On Oct.13, 2023, Taylor Swift released her highly-renowned “Taylor Swift: The Eras Tour” to theaters internationally as a film experience. The film has been a success, raking in approximately $96 million at the American box office according to CNN. According to Time, the movie also has made over $30 million at the box office globally, making it the highest grossing concert film in history. Swift herself produced the film and partnered with AMC Theaters for the film’s distribution.

I was fortunate enough to attend both the tour live in Atlanta, Georgia as well as attend the film on opening night on Oct. 13 in Durham. I was promptly greeted with the exact same energy I felt in Atlanta this past April for the tour—lines out the door, smiling individuals of all ages, joyful bracelet trading and costumes based on each of Swift’s eras. My friends and I dressed up as well, and in line for the Swift themed cups and popcorn buckets, we traded friendship bracelets with Swift references to everyone in sight. AMC staffers in the ticket booth passed out small posters and bracelets reading “AMC” to fans.

Inside the theater, there were trivia questions on the screen about Swift’s music and prior film endeavors before the film began.
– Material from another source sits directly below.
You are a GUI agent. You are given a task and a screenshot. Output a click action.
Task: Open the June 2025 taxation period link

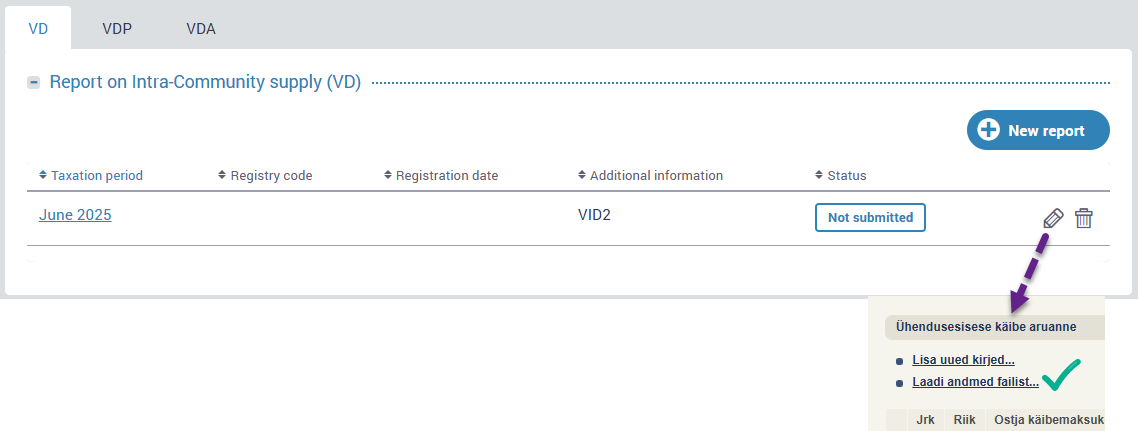point(75,214)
The lights dimmed and loud cheers could be heard across the theater, the start of high levels of fan interactions. Fans cheered at the start of new eras, singing and dancing in their seats. The cameras from the tour captured the many different elements of the tour, including live audience reactions, onstage visuals and the perspective of Swift and company themselves. The film illustrated how small a major stadium can seem in a film that is two hours and 50 minutes.

As Swift belted 2006’s “Our Song” and 2022’s “You’re On Your Own, Kid” as acoustic surprise songs onscreen, my friend and I wrapped our arms around each other, taking in the moment. The music of Swift has been a constant in our lives since we were young girls, the same age as many child fans in our theater. In many ways, the film is symbolic of how Swift’s music has grown and evolved alongside her fans. While Swift has shifted from country music to a more pop aesthetic, viewers of the film are still able to view all the different phases of her career.

At the end of the film, credits rolled to 2010’s “Long Live,” showing tour bloopers and fan footage. Fans around me were still cheering, and I had one thought: there is no limit to what Taylor Swift can do.